### Written exercise 1
Express the rows below as a JSON list of strings, one string per line and blank lines left out. Begin at the start of the rows and stop after the line that contains "Screen dimensions: 750x534".

#### Provided text ####

Masterpiece Megatron

"Peace through tyranny."

"Megatron combines brute strength, military cunning, ruthlessness and terror. Aches to return to Cybertron to conquest after destroying all Autobots on earth. Plans to possess all Earth resources. Incredibly powerful and intelligent. Fires nuclear- charged fusion cannon. Can link up interdimensionally to a black hole and draw antimatter from it for use as a weapon. No known weakness."

Megatron has always been on my top list of the nobility of evil characters (or just simply baddies?). He always had insanely convoluted plans to steal, capture or rule over something, somewhere, for whatever purpose - mostly increasing his own power. He also had a massive nuclear powered Fusion Cannon mounted on his forearm. Frank Welker as his voice. Oh, and it was pretty neat that he turned into a gun himself that the henchfolks fired at their feeble enemies.

At long, long last I was in the possession of a figure that was like taken out of the legendary G1 cartoon, articulated and complex, to be put on a pedestal at home! I honestly haven't been this excited about any item in years now, as I've been about MP-36 Megatron. I've been giggling, shown it to my colleages both in person and in the nonsense photos I've taken of him in various situations. What has been really wonderful is that enough of my coworkers have also seen the magnificence of this toy.


Specs

Strength      **********
Intelligence  **********
Speed         **********
Endurance     **********
Rank          **********
Courage       **********
Firepower     **********
Skill         **********

The robot form

Of course, as soon as I got home with him, I took out Soundwave with his accessories. For some twisted reason I was highly amused by Megatron pointing around with a true-to-scale version of himself in his gun form. Time traveling and/or parallel universes ftw.


His different faceplates were pretty handy. The serious face was maybe the one that I saw getting the least use on his head, as the angry and the evilly cackling ones were much more fun and better for posing around.



My younger daughter (aged < 2.5y) liked the laughing Megatron most. "He's happy. He's laughing - muahahahaha!". I took this as a very clear sign of my part of raising a child going just fine at this point.


His energon mace was more fun than I had thought, with the freely hanging chain and the somehow articulatable chain. Greetings from the episode two More than meets the eye, part II, the Sherman dam!



The pistol and the damaged face combined with the damaged chest plate were of course taken from the movie itself, I just happened to miss the target at this point in history, the beaten and almost defeated Optimus Prime.


As a funny and nerdy little detail the head behind the faceplates had the same face construct that the viewers saw for a couple of short seconds in the movie.



His Mind Control Helmet was also something that was going to wait for a later time for better posing. That was a pretty interesting choice for an accessory, I thought.


Maybe I said this the last time or maybe I didn't, but the blade of the laser sword could be detached and inserted into the pistol for a shooting effect. That was quite fun, too.




Soundwave

Naturally I had to put my both large Masterpieces to stupid poses together. That's what I got them for in the first place.

A meeting or ai scene from the '87 movie: "Soundwave, play back Laserbeak's findings!"





At some point I realized that Megatron was about a head/helmetful shorter than the posable Lego Darth Vader figure. As they both had a similar weapon at hand, I took a few nonsensical dueling photos. Being burdened by very little in the smartness department I took my photos against the light and this last one was the only one I could consider sharing. Some other time, then.

####

### Written exercise 2
Answer these questions about the Megatron review:
(a) What model designation does the review give for the Megatron figure?
(b) Which version of Megatron did the author's younger daughter like most?
(c) What could the detached laser sword blade be inserted into?

#### Data ####

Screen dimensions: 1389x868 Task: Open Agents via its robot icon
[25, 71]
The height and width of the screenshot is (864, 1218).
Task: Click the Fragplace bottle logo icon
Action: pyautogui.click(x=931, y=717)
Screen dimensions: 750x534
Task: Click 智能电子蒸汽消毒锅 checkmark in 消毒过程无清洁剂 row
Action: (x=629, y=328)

####

### Output 1
[
  "Screen dimensions: 1389x868 Task: Open Agents via its robot icon",
  "[25, 71]",
  "The height and width of the screenshot is (864, 1218).",
  "Task: Click the Fragplace bottle logo icon",
  "Action: pyautogui.click(x=931, y=717)",
  "Screen dimensions: 750x534"
]

### Output 2
(a) MP-36.
(b) The laughing Megatron.
(c) The pistol, for a shooting effect.